Want to fling some hatchets in your backyard? Here's what you'll need — and need to know.

In the past decade, the activity of axe and hatchet throwing has gone from lumberjack pastime to national phenomenon. Hundreds of axe-centric bars and venues, with such names as “Urban Axes,” “Bad Axe,” “Mother Huckers,” and “Huck Yeah!” have popped up in major and minor cities across the country, providing opportunity to take out some anxiety and aggression while knocking back a couple of craft brews. It’s even become a bona fide sport, with professional leagues, including the World Axe Throwing League (WATL) and the National Axe Throwing Federation (NATF), holding competitions around the U.S. and the world. Whether you’re into the idea of a massive claymore-sized axe or the speed and maneuverability of hatchet throwing (think: the modern equivalent of darts), the common denominator is a hell of a lot of fun and an eye on the target. Our guide will provide rules, the basics of an axe-throwing kit, and even a means of setting up your own home-made setup.

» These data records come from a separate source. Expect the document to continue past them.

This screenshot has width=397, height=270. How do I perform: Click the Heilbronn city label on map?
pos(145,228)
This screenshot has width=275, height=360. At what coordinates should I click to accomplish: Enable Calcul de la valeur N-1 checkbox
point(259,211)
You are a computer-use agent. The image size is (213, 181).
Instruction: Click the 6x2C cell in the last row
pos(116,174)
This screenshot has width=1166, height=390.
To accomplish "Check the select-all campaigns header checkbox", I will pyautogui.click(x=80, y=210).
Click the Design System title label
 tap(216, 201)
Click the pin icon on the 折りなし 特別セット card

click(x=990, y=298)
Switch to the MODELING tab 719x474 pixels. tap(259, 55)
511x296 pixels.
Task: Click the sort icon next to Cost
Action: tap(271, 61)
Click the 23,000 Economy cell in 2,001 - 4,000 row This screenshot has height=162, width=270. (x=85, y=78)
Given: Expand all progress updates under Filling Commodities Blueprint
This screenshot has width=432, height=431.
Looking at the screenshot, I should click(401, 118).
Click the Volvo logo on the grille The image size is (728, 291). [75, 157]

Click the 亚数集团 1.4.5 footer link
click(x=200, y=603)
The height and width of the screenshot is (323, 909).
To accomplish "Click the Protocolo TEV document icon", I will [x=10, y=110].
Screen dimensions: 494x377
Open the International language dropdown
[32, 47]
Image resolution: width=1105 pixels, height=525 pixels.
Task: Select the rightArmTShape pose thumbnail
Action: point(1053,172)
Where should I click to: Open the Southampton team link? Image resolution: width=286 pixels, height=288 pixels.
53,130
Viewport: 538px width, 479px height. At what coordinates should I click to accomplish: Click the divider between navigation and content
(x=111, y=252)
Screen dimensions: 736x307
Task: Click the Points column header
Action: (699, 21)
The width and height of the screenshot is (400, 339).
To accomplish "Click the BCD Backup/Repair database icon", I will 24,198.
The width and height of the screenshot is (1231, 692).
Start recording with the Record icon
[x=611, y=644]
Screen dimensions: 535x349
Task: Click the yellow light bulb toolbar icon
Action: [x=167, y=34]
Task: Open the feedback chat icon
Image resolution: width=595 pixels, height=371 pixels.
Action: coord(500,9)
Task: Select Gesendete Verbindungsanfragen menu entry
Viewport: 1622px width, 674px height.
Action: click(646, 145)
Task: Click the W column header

The ground rules are simple: Players fling sharp weapons at a 36-inch wide target and receive points based on where their throws sink into the target. It’s exciting. It’s challenging but not too challenging. It’s a throwback to a wilder time (the last pun, we swear). And, again, there’s usually beer on premises.

“It’s a ton of fun and so much better than darts,” says Darren Sonnier the owner of Kick Axe Throwing which has locations in Brooklyn and Washington D.C. “You get this awesome feeling when the axe sinks into the wood. It’s super satisfying. And anyone can do it — young, old, men, women, it does not matter.”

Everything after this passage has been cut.